Starting at the line below that contains "You are a computer-use" and ending at the line that contains "Image resolution: width=1269", retype each line exactly as it stands, but omit the pictures.

Records drawn from a dataset:
-=-=-=-=-

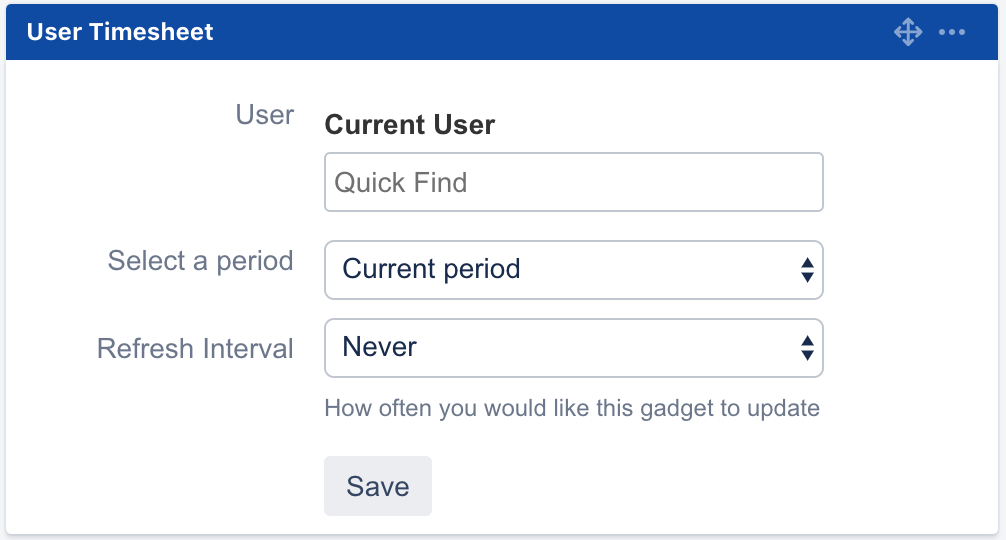This screenshot has height=540, width=1006.
Task: Click the Refresh Interval label
Action: tap(195, 349)
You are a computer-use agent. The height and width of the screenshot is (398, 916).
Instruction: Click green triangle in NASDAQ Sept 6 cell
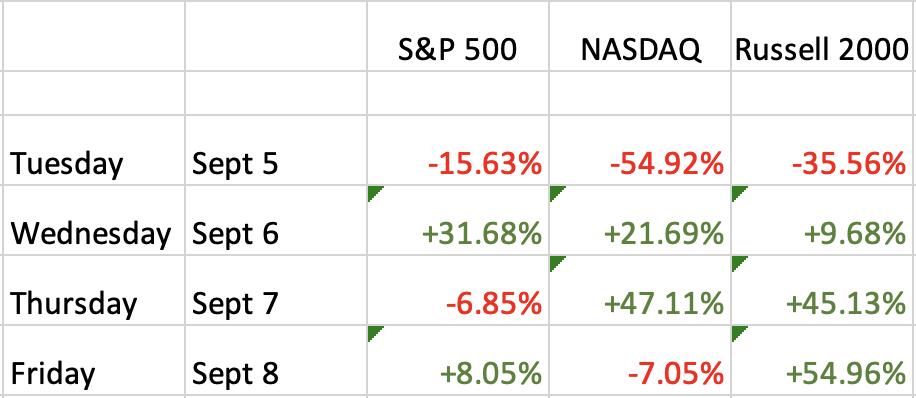(556, 192)
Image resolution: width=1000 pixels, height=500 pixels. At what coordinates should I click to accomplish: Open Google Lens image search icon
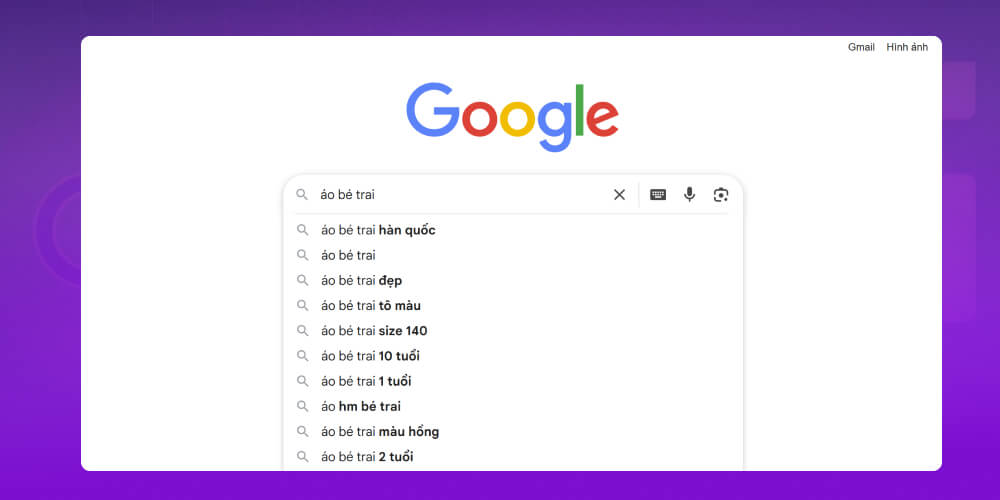pos(721,195)
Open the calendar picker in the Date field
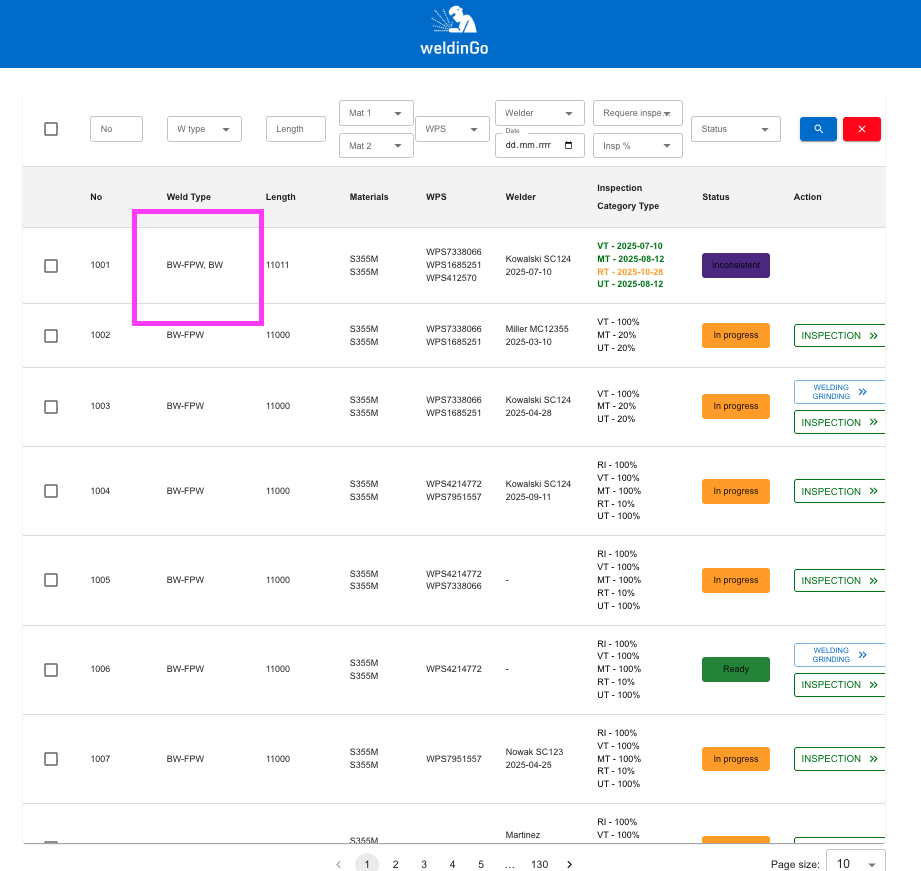This screenshot has width=921, height=871. 569,145
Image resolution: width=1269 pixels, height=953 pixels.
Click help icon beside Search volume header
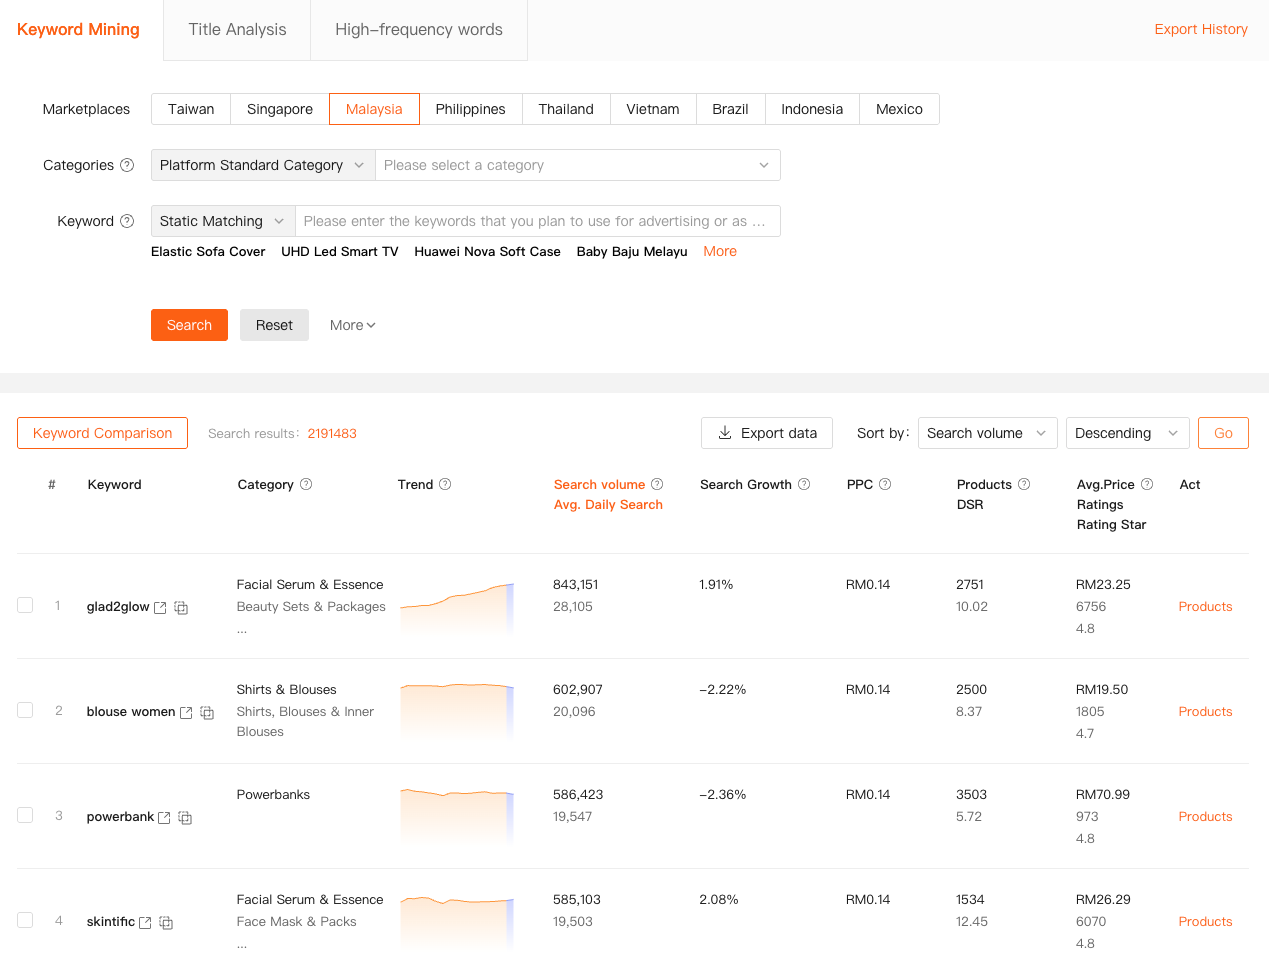coord(657,484)
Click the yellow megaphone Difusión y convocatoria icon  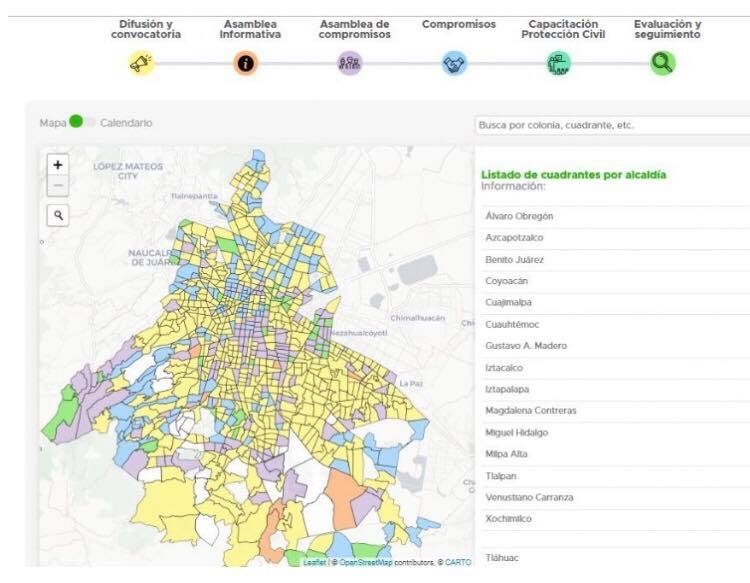click(141, 63)
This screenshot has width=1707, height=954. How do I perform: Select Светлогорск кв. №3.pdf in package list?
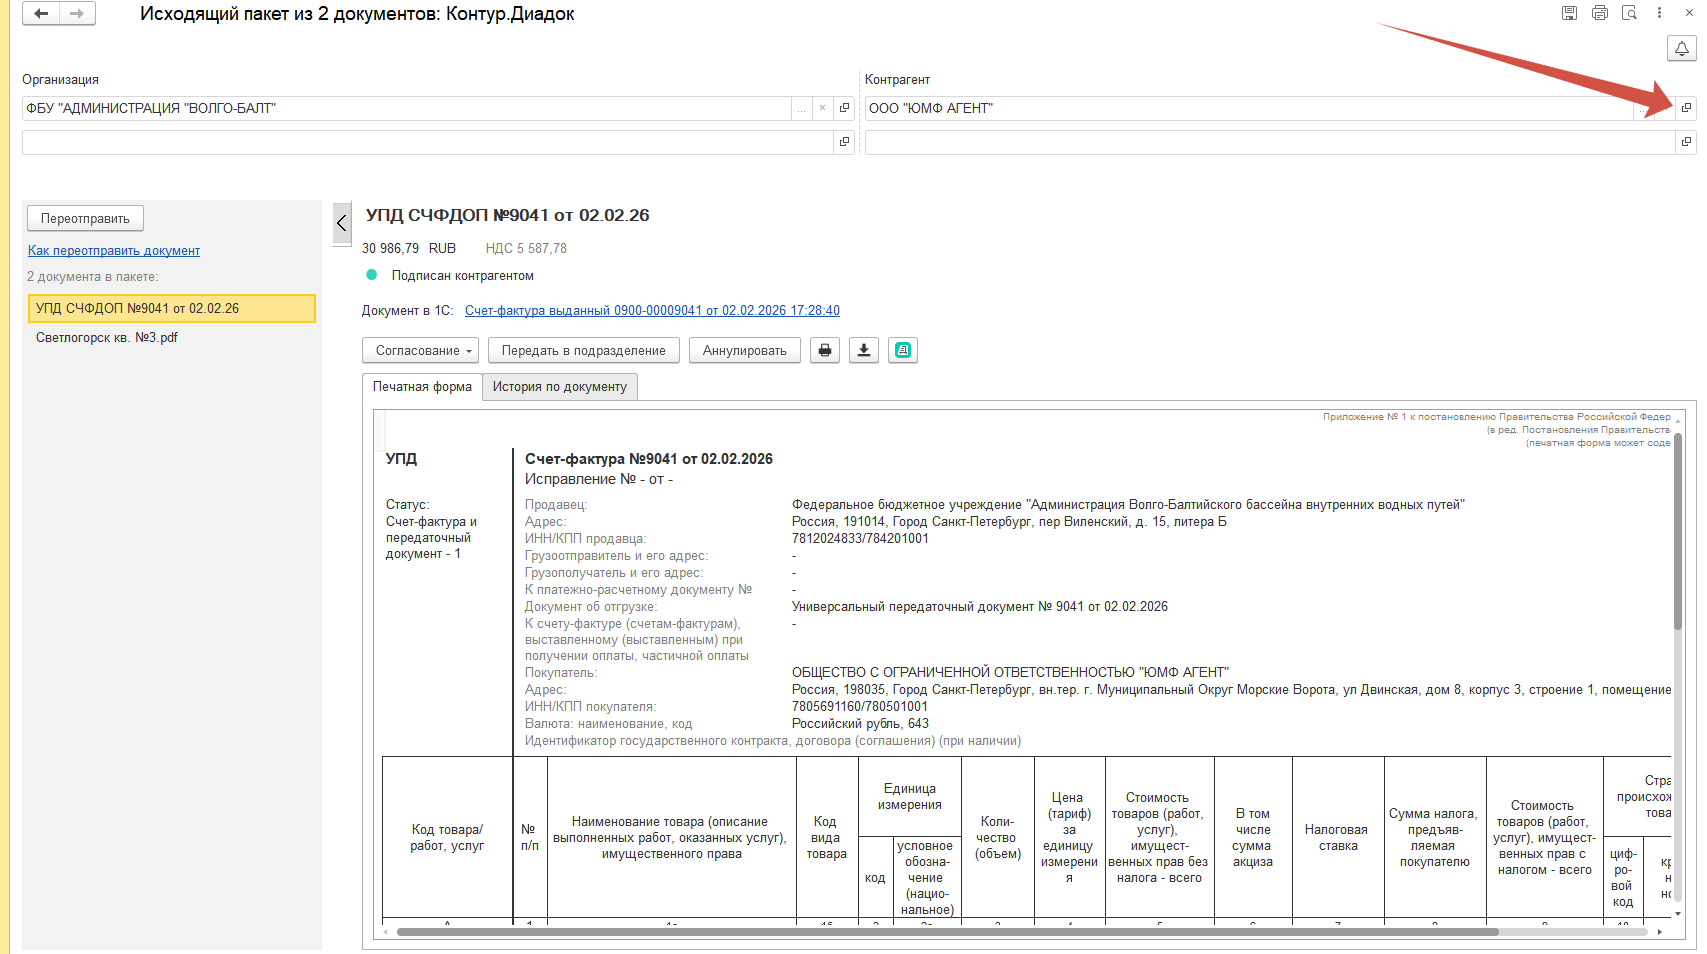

-=-=-=-=-

**ANSWER BOX**
You are a computer-use agent. The height and width of the screenshot is (398, 916).
Instruction: Click green triangle in NASDAQ Sept 6 cell
(556, 192)
Image resolution: width=1000 pixels, height=500 pixels. At what coordinates should I click to accomplish: Open Google Lens image search icon
pos(721,195)
Open the calendar picker in the Date field
This screenshot has width=921, height=871. 569,145
Image resolution: width=1269 pixels, height=953 pixels.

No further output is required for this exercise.